Saturday, June 05, 2010

Most Important Thing to Remember: 50% of what you think is wrong!

Taichi Ono teaches that 50% of what you think is wrong. The robot researchers in artificial intelligence figured this out twenty years ago as well. They had understand this to get the robots to work. Study after study on college campuses show that students get simple physics questions wrong about 50% of the time.

I got clear on this in 1988. I started working hard on studying which half of my brain was stupid. That's why we have Scrum.

We knew much earlier than this that 50% of what is published in the New England Journal of Medicine (the bible of conventional medicine) is proven wrong in the same journal within five years.

We have a financial disaster that cost most of us 1/3 of our retirement plan because people get incentive bonuses and this time they brought down the whole financial system. Study after study at MIT and around the world show that incentive bonuses cause people to perform worse if they have to do any thinking in their job. (Hopefully, that is most of us.)

Of course, all the research shows performance appraisals demotivate people but we still hand out performance appraisals thinking that will help employees improve performance proving that much of what we think and do is fundamentally flawed.
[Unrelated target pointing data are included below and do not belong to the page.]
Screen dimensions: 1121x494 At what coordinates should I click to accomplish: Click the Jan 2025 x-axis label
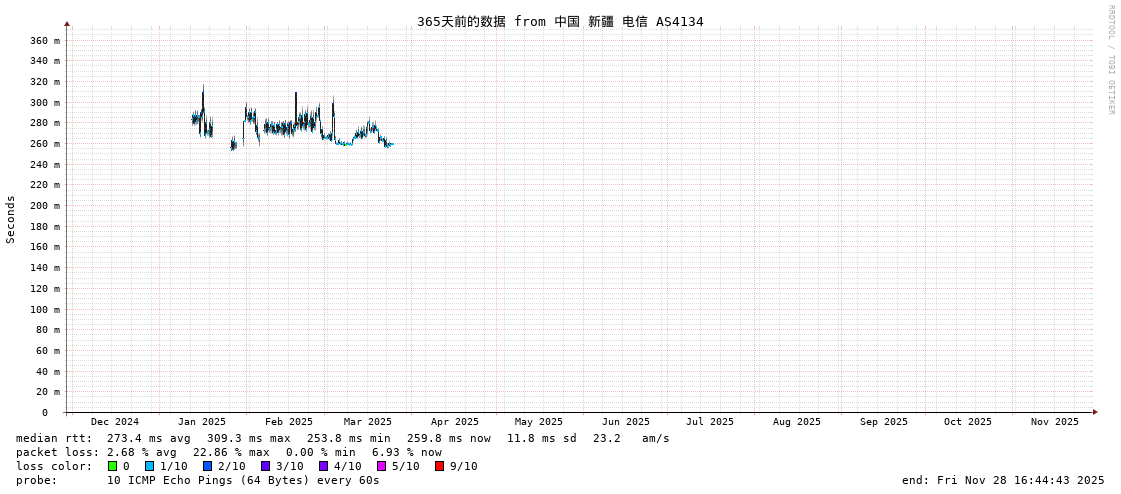(202, 422)
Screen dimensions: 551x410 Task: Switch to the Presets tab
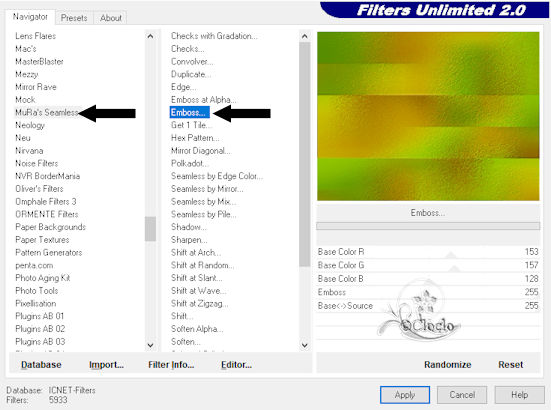[x=74, y=18]
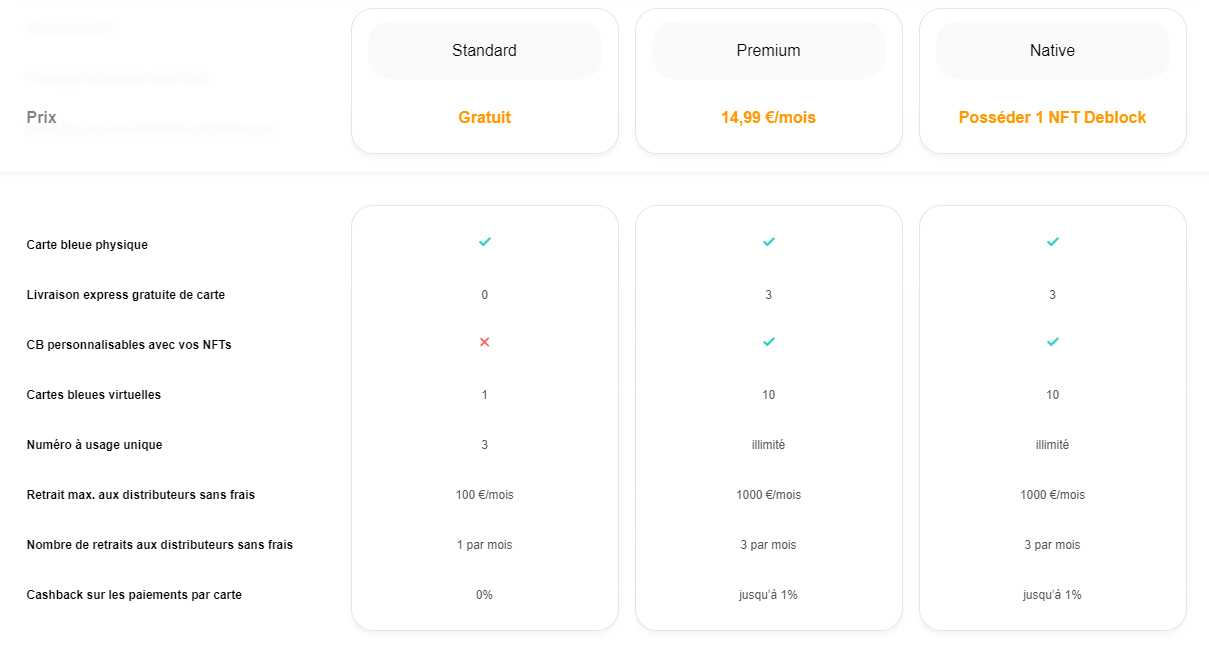The image size is (1209, 651).
Task: Select the Native plan header
Action: coord(1052,50)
Always remember half of what you think is wrong and the most important thing you can do every day when you get out of bed is to systematically investigate which half of what you think is wrong. You can start today by watching this video.

4 comments:

Mario Mol said...

Most of companies should see this.
The problem is that almost all of them haven't a way back, cause it is already a culture on the organization.

Maurice said...

What amazes me is that more companies don't get it. The research has been around awhile, it's compelling, and it works. Yet I know I'm in for a battle every time I go to bat for team reviews/rewards vs. individual reviews/rewards.

Tony said...

Very interesting. What about a hybrid model which lets teams be self managing and organizing. Allows people to work on things they find interesting and lead new initiatives. Then rewards the team for success. This is what I always thought would work best but can not get companies to agree to the first part of the equation, the most important part!

Tony said...

Very interesting. What about a hybrid model which lets teams be self managing and organizing. Allows people to work on things they find interesting and lead new initiatives. Then rewards the team for success. This is what I always thought would work best but can not get companies to agree to the first part of the equation, the most important part!